Maybe I am wrong and is not reading in parallel all the frames but just sequencially but for sure only one core is used for the computation.

I am using Arch Linux (updated daily) and the latest Ovito’s version (3.11) both for Python libraries and for GUI program.

Thanks for the multiprocessing tip. At first if you can, try on your machine my same script and trajectory and let me know how long it takes without multiprocessing.

Thanks for providing your trajectory file.
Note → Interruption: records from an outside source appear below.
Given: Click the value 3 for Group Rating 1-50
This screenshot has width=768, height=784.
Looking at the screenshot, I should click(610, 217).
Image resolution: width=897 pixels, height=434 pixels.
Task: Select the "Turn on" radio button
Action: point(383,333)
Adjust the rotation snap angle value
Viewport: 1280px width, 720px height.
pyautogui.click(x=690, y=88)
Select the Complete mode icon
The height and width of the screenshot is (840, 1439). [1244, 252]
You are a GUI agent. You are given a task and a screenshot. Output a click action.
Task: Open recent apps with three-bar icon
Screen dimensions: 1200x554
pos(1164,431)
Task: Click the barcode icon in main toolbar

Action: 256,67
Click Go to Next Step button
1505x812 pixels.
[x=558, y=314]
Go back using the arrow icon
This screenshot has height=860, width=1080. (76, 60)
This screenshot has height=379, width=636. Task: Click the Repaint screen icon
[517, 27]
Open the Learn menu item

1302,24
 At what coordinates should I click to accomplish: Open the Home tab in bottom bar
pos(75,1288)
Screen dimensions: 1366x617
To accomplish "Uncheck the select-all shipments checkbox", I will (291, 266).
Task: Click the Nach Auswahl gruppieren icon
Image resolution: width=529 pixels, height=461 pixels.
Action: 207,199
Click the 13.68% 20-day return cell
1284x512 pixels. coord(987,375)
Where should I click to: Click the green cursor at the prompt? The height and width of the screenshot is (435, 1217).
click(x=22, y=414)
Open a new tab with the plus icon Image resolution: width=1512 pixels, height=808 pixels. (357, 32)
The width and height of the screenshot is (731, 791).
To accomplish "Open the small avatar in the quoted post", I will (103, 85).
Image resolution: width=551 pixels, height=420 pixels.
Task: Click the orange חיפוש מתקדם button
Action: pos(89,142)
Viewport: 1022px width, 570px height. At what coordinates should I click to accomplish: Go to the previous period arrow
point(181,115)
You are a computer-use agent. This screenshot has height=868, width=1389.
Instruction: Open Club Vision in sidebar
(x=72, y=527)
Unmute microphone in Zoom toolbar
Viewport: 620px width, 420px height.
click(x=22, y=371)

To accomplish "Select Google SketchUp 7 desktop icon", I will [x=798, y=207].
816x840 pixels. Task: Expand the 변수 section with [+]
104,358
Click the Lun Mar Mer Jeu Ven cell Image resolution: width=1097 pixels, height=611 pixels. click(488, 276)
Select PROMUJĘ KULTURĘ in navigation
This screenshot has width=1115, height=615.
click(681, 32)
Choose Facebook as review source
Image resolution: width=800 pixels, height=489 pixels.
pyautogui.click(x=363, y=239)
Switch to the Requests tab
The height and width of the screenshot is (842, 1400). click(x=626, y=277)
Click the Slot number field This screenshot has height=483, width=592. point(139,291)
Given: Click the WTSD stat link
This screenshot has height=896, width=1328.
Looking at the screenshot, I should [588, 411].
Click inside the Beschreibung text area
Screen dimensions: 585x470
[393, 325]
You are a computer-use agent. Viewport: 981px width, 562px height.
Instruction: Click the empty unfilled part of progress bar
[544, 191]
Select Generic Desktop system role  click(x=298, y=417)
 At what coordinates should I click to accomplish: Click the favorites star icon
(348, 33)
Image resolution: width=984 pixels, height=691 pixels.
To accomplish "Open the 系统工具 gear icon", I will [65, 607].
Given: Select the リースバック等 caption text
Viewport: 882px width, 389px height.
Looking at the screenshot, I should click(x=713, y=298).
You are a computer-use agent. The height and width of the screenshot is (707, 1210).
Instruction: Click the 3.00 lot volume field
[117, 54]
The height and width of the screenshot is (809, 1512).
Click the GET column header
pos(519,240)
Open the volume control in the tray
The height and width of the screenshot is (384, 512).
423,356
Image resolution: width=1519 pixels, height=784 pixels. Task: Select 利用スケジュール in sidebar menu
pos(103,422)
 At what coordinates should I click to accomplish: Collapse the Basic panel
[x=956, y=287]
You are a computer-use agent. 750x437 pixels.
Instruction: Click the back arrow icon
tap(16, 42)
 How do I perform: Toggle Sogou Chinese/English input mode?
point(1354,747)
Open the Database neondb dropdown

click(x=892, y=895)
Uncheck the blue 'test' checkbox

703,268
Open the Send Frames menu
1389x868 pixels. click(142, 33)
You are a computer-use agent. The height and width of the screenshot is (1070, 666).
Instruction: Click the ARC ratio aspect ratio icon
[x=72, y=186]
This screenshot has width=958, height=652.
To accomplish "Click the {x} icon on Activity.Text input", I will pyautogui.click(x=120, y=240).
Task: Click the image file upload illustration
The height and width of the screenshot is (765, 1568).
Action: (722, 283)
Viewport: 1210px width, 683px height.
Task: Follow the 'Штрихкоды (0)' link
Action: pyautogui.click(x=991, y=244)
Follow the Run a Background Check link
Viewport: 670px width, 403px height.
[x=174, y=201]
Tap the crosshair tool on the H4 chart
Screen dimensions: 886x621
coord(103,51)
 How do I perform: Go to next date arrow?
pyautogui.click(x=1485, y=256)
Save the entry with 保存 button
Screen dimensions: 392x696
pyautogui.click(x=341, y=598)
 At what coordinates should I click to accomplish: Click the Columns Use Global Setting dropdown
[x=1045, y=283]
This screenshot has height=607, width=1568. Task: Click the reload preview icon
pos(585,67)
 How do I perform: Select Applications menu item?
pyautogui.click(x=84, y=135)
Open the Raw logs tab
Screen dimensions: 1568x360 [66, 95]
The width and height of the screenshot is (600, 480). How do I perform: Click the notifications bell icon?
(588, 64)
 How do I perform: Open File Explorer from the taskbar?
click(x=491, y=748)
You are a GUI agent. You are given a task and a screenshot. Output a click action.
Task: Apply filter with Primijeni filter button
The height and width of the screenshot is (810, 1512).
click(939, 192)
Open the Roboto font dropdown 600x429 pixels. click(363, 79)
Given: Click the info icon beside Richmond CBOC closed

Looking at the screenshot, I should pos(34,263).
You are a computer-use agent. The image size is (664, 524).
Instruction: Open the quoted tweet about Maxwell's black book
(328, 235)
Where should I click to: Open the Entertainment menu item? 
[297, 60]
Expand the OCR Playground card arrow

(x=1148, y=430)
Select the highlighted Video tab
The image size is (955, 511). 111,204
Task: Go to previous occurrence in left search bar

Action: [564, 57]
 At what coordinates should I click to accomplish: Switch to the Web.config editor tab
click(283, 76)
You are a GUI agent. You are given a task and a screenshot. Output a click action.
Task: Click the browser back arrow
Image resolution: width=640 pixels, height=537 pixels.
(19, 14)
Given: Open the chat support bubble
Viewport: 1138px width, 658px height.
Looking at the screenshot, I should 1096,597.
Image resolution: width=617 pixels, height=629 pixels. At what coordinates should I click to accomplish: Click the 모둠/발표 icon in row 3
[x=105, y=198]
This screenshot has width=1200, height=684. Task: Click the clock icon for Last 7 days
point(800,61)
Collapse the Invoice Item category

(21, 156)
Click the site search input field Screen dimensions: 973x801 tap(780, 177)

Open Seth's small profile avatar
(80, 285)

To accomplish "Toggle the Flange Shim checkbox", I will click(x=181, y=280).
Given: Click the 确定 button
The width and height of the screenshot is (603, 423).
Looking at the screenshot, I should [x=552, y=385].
I ran my Python script above on your file, which has 40,000 frames. It takes 4:08 minutes on my MacBook Pro to compute the time average of the partial RDFs. If I do the same using the OVITO Pro GUI, it finishes after 4:30 minutes. This behavior appears reasonable. The Python program processes about 161 trajectory frames per second, which is within my expectation given that the system is so small that the RDF calculation runs on almost one CPU core only.

In both cases the processing happens sequentially, i.e, frame by frame. You may be able to get more performance with the multiprocessing approach, as I suggested above. However, I have not yet tested this myself.

Thank you very much. I don’t think multiprocessing is needed, there is something strange in my system: it can’t take hours on my i5 1240P if on your macbook pro it it takes 4 minute. I’ll test on a different operating system and let you know.

If it’s not too much of an hassle for you, can you test my script and/or try to export every partial rdf frame in a text file with the Ovito Gui program?